Meu pai pega o telefone e se despede de Marina. Eu me levanto com a minha bolsa e casco e vou andando em direção ao embarque. Meu pai beija meu rosto e eu entro. Em alguns minutos estou dentro do avião. Mando uma última mensagem, dessa vez para Jafari avisando que eu já estava no avião. Envio a mensagem e desligo o telefone.

Todas as pessoas entram e o avião logo decola. Eu estava um pouco nervosa. Seria o primeiro projeto internacional que eu pegaria totalmente sozinha. Meu pai sempre aparecia um dia para me dar apoio o que ajudava com a questão do respeito. Mas dessa vez seria totalmente sozinha, na África, super longe de casa.

Passo metade da viagem dormindo e a outra metade estudando um pouco mais da língua, costumes e as pessoas que eu iria interagir. O vilarejo tinha duas grandes figuras de respeito. O chefe Jafari que era um tipo de prefeito do vilarejo. E uma xamã, que escutei falar dela recentemente. Ela se chamava Ayo e era muito antiga no lugar.

A xamã fazia parte da cultura do lugar. Sempre existia uma e era passado esse título a cada geração. Muitas mulheres eram treinadas, mas quando o espírito de uma ia embora, antes de se despedir, escolhia a próxima. Era tudo muito místico e com um toque de magia, mas não existia uma pessoa daquele lugar que não acreditasse ou não respeitasse essa figura.
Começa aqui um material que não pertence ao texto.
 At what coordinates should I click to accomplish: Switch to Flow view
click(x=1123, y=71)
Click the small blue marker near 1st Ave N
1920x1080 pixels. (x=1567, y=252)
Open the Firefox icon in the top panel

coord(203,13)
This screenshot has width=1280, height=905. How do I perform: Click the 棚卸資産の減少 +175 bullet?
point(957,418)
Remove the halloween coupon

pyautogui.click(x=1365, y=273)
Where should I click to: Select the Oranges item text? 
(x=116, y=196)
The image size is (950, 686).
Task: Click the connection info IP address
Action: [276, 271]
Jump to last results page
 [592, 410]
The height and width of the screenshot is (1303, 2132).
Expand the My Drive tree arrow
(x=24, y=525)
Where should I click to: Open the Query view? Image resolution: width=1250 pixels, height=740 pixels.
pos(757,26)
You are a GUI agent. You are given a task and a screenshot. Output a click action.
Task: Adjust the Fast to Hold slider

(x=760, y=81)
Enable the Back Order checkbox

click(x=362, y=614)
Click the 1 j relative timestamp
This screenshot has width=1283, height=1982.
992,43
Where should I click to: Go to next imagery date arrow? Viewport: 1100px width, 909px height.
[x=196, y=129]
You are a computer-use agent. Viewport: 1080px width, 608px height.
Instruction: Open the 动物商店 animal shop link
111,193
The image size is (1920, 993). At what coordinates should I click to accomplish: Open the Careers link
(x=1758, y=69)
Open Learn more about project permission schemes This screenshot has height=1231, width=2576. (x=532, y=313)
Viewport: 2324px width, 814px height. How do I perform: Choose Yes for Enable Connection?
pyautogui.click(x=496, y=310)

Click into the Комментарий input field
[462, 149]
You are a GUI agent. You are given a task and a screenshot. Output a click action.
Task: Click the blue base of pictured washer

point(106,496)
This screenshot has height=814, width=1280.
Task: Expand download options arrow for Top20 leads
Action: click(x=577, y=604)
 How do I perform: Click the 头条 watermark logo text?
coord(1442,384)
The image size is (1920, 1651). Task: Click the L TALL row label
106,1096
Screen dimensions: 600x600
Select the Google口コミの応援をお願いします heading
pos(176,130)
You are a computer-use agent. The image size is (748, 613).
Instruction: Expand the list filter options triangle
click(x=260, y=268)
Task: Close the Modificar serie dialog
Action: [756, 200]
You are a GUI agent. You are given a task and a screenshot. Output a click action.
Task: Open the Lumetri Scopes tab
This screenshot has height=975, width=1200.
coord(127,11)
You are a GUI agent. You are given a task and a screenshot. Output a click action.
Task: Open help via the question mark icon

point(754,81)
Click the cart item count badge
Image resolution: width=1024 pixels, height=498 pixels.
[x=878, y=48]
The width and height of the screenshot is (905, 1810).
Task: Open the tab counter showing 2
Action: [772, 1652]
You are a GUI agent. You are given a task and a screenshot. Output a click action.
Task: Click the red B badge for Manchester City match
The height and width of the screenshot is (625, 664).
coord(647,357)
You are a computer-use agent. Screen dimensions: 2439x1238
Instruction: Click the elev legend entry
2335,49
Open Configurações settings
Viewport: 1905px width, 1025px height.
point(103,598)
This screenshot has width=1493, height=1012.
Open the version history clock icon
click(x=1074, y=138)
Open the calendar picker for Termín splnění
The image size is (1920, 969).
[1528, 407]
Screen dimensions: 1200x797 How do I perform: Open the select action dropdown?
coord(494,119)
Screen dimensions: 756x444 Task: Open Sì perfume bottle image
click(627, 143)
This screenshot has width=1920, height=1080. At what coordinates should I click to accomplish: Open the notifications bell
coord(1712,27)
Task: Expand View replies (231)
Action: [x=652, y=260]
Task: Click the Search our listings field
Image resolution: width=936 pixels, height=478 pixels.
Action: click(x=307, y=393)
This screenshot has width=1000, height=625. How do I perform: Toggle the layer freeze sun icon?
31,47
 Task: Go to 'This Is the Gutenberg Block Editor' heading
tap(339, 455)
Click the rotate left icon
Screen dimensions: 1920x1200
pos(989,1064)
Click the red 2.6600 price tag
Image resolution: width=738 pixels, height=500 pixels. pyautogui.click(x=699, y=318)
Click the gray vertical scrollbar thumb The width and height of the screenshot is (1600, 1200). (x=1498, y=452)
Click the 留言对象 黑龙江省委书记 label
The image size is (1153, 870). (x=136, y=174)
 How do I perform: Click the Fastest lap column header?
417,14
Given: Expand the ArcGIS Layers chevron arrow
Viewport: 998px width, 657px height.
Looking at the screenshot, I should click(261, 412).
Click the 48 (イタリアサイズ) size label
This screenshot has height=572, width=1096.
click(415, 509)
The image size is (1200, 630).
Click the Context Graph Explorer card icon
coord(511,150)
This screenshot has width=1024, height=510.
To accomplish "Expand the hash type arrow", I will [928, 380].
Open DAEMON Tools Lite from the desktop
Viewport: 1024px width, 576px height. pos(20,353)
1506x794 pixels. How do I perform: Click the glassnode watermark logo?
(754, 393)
Tudo passava por ela. As pessoas procurava a xamã para começar um novo negócio, para conseguir um casamento, para saber se os deuses aprovaram o relacionamento, para ajudar no cultivo. Para tudo. E as vezes a xamã procurava determinadas pessoas, para enviar um recado do além ou dar um aviso sobre o futuro ou passado.
Eu sou extremamente cética quanto a tudo isso. Mas vou respeitar, quero me dar bem com as pessoas e não vou conseguir isso desrespeitando a cultura deles. Se meu pai estivesse aqui sem dúvidas iria procurar pro ela. Pedir para ver o futuro dele e de Marina. Meu pai pode ser desorganizado, enrolado... Tudo. Mas sem dúvidas ele é o último romântico do mundo. Eu queria ter a sorte de encontrar alguém assim. Até entendo porque Marina aguenta ele.